[Start of section]

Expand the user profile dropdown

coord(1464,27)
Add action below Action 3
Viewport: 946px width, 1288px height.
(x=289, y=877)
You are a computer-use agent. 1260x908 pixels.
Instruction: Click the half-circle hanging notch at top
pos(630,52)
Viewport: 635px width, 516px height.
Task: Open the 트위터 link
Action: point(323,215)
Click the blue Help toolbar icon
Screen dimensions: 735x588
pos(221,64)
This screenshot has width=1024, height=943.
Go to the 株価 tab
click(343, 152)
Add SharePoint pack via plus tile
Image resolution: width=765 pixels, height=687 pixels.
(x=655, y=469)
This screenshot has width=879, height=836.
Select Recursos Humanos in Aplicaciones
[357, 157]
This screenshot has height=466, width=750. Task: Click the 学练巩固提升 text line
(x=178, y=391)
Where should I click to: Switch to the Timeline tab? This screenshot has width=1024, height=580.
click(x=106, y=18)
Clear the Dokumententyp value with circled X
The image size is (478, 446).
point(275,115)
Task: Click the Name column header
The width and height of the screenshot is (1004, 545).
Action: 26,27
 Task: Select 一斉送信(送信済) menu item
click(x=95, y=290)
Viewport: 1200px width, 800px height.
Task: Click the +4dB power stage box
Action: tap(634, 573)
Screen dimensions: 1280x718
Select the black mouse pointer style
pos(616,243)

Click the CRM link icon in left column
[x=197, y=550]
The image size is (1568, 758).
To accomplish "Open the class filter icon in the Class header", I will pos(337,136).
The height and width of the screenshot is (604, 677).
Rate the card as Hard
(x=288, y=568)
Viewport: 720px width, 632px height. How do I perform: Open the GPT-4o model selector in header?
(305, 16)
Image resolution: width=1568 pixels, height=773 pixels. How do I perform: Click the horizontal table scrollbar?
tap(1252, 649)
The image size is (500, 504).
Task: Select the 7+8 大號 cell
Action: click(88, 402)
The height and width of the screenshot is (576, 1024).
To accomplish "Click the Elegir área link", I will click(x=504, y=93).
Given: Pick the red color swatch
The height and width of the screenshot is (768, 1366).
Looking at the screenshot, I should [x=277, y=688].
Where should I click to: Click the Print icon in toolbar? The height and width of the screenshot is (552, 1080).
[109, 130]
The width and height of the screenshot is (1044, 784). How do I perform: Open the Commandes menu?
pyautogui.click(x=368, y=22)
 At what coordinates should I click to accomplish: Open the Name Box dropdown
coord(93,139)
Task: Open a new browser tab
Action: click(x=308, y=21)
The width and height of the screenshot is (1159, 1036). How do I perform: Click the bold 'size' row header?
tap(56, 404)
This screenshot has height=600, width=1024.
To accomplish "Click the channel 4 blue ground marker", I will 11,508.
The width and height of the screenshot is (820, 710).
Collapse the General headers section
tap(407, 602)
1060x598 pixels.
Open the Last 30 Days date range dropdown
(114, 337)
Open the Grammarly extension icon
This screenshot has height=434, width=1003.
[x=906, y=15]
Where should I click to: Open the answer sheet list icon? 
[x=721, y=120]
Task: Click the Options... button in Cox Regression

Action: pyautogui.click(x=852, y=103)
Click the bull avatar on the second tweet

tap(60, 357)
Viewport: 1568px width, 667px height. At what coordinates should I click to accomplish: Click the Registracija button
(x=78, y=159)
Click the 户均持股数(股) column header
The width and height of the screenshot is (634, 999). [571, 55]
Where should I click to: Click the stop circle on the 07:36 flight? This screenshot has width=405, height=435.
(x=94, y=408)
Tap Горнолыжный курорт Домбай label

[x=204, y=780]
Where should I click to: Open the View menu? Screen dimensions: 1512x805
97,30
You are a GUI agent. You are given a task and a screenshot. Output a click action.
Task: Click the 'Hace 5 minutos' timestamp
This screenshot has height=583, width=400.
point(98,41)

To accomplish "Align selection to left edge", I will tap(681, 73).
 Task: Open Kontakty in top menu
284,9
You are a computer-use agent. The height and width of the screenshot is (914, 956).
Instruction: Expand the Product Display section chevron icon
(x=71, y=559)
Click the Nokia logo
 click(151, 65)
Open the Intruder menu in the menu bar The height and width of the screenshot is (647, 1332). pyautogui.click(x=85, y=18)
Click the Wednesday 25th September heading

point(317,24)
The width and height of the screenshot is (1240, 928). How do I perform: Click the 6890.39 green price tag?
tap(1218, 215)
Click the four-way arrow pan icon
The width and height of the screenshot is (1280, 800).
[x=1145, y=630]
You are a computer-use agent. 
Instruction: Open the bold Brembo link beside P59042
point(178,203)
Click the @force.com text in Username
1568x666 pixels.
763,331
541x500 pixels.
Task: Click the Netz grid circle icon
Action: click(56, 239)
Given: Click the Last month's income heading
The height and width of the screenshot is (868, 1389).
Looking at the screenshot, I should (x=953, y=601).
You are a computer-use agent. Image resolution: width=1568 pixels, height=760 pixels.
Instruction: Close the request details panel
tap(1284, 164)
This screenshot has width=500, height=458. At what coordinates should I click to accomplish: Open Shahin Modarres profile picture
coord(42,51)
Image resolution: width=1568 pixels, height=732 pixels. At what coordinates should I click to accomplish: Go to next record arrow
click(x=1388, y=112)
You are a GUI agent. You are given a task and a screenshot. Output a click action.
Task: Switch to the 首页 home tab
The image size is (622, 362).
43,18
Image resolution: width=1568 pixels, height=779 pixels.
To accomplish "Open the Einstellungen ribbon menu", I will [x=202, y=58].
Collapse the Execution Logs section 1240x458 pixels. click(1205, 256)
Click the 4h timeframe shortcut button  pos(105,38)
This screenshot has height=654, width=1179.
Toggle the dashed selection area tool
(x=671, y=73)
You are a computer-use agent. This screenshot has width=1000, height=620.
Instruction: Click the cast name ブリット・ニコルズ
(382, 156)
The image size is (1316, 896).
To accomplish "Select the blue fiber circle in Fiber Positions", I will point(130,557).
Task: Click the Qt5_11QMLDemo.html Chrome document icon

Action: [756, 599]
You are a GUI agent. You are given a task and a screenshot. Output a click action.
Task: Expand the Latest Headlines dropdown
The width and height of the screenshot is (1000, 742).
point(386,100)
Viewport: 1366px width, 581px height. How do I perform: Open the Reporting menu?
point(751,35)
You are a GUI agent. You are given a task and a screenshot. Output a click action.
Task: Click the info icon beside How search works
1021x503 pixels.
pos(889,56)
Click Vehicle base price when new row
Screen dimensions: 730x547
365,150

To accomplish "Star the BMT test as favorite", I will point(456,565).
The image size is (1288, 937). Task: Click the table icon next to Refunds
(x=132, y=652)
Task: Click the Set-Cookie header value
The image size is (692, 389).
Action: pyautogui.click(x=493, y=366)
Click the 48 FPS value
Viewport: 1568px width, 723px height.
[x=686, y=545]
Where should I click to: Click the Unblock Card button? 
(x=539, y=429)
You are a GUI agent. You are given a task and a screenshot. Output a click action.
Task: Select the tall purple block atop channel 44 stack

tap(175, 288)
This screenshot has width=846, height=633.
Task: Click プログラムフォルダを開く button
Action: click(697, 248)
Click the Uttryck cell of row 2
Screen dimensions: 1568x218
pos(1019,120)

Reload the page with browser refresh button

[End of section]

What needs to be done |
Whichever lines of the data include the word "blue", pull them out.

Written answer |
Click the blue Help toolbar icon
To accomplish "Click the channel 4 blue ground marker", I will 11,508.
To accomplish "Select the blue fiber circle in Fiber Positions", I will point(130,557).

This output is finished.